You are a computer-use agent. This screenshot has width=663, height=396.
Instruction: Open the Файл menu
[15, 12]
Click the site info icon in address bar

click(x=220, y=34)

******************************

▸ **WHAT IS REQUIRED**
Each line above is to be repeated exactly.

▸ **RESPONSE**
You are a computer-use agent. This screenshot has width=663, height=396.
Instruction: Open the Файл menu
[15, 12]
Click the site info icon in address bar

click(x=220, y=34)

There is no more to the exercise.